Éxodo 29:45-46 registra la promesa de Dios de morar entre Israel, que Salomón admira aquí: el Dios trascendente elige habitar una casa física.
1 Reyes 8:27 es el relato paralelo de la oración de Salomón, casi textual, reforzando el mismo tema de la trascendencia de Dios.
Salmos 113:5-6 repite la misma visión trascendente: Dios está en lo alto, pero se digna mirar hacia abajo, paralelando la admiración de Salomón.
Salmos 139:7-8 celebra la omnipresencia de Dios: Él está en el cielo y en el Seol, complementando el punto de Salomón de que ningún edificio puede contenerle.
Isaías 57:15 expande esta paradoja: Dios habita la eternidad, pero mora con el contrito, la misma tensión que expresa Salomón.
Isaías 66:1 repite la pregunta de Salomón: el cielo es Su trono, la tierra Su estrado, ninguna casa puede contenerle.
En Jeremías 23:24, Dios declara que llena el cielo y la tierra, reforzando la misma verdad de que ningún lugar puede contenerlo.
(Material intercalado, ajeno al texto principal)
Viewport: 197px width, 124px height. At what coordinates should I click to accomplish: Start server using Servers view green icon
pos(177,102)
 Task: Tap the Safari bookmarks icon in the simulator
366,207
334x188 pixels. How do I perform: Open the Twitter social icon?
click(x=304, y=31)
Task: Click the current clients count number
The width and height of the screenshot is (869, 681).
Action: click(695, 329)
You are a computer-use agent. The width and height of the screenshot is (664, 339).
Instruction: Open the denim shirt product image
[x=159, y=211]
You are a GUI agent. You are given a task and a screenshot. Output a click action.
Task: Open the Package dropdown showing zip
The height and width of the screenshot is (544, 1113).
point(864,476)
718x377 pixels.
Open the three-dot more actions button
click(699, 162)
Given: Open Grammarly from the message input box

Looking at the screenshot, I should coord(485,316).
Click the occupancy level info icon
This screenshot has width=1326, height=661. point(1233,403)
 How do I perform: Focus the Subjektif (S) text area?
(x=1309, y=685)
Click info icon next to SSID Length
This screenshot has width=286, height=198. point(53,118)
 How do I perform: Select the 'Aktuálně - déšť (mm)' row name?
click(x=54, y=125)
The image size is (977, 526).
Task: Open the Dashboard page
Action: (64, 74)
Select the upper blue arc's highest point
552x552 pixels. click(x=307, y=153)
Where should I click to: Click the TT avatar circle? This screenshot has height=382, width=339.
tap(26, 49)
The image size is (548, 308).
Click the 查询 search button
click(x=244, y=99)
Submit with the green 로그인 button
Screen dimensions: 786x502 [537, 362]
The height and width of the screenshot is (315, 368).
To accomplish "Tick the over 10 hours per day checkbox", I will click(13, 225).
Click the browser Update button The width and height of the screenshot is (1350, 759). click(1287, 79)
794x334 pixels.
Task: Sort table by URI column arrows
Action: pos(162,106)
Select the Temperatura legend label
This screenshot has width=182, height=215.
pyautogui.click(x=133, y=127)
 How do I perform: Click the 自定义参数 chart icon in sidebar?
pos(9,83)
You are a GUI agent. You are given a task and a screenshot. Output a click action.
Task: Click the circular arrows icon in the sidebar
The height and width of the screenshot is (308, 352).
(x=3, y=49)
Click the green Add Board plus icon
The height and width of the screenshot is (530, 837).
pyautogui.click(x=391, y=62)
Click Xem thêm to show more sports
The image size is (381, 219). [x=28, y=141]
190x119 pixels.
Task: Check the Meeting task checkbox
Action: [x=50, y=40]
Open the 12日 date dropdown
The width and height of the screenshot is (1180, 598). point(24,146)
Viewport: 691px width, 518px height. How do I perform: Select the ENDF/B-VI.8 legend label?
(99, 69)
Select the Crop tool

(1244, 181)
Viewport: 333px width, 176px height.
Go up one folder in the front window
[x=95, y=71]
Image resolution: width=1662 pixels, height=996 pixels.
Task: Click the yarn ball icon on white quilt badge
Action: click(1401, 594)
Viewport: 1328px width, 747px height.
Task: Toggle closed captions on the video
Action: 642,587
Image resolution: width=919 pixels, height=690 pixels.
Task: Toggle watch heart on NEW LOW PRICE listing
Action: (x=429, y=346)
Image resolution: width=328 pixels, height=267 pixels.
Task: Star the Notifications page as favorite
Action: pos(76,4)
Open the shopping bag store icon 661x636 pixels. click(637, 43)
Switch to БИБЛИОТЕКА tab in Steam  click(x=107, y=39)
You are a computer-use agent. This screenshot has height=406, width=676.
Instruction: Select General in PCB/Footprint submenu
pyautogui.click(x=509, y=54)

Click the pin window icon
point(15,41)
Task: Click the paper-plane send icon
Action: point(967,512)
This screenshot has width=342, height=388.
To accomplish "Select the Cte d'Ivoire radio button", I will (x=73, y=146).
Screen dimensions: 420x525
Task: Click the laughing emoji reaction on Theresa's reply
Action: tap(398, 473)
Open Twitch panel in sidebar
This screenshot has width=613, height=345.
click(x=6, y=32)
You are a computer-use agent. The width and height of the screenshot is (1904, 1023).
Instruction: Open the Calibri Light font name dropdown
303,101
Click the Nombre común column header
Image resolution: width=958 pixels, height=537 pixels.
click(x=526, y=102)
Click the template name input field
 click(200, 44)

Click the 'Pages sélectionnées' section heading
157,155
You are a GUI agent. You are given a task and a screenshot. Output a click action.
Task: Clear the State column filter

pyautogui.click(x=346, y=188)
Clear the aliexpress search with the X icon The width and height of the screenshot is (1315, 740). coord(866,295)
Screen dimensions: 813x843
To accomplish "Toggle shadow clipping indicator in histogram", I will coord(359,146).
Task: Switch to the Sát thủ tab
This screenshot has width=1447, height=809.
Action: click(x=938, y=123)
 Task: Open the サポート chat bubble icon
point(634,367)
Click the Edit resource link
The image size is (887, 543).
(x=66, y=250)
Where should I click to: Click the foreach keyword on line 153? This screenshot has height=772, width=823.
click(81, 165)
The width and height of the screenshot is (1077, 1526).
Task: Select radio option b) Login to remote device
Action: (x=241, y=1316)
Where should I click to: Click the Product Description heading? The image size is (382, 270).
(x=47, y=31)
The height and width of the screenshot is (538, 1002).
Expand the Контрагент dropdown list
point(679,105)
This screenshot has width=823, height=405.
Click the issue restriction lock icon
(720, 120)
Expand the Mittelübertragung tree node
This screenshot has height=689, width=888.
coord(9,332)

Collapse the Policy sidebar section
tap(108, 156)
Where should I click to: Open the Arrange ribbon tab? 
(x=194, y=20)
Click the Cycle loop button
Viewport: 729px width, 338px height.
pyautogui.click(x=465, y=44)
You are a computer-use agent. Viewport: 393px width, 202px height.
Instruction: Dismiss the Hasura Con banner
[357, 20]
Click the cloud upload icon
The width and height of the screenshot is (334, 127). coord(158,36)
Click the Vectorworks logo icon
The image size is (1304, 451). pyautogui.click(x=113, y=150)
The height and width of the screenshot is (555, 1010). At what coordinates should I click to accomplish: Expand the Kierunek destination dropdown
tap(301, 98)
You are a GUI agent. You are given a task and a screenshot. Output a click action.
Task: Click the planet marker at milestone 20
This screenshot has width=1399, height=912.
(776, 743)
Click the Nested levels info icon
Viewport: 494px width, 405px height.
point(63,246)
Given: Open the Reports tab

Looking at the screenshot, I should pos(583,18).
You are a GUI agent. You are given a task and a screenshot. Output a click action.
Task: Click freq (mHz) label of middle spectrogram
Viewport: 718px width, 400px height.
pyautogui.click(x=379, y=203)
Hechos 7:48-49 cita Isaías 66:1, reforzando el punto de Salomón: Dios no habita en casas hechas por manos humanas.
Hechos 17:24 reitera la verdad de Salomón: Dios, como Creador, no habita en templos construidos por humanos.
En Deuteronomio 10:14, Moisés dice que el cielo y los cielos de los cielos pertenecen a Dios, reflejando directamente la declaración de Salomón.
Salmos 8:4 repite la misma admiración: Dios, demasiado grande para el cielo, se preocupa por los humanos frágiles. Ambos se maravillan de la condescendencia divina.
Mateo 12:6 revela que Jesús es mayor que el templo, el cumplimiento supremo de Dios habitando con el hombre, insinuado en 2 Crónicas 6:18.
Apocalipsis 21:3 cumple directamente la esperanza de 2 Crónicas 6:18: la morada de Dios finalmente está con la humanidad, no en una casa sino en la nueva creación.
Apocalipsis 21:22 afirma que no hay templo porque Dios mismo es el templo, respondiendo la pregunta de 2 Crónicas 6:18 al superar la casa física.
En 1 Crónicas 17:5, Dios dice que no ha habitado en una casa, señalando que no está confinado a un edificio.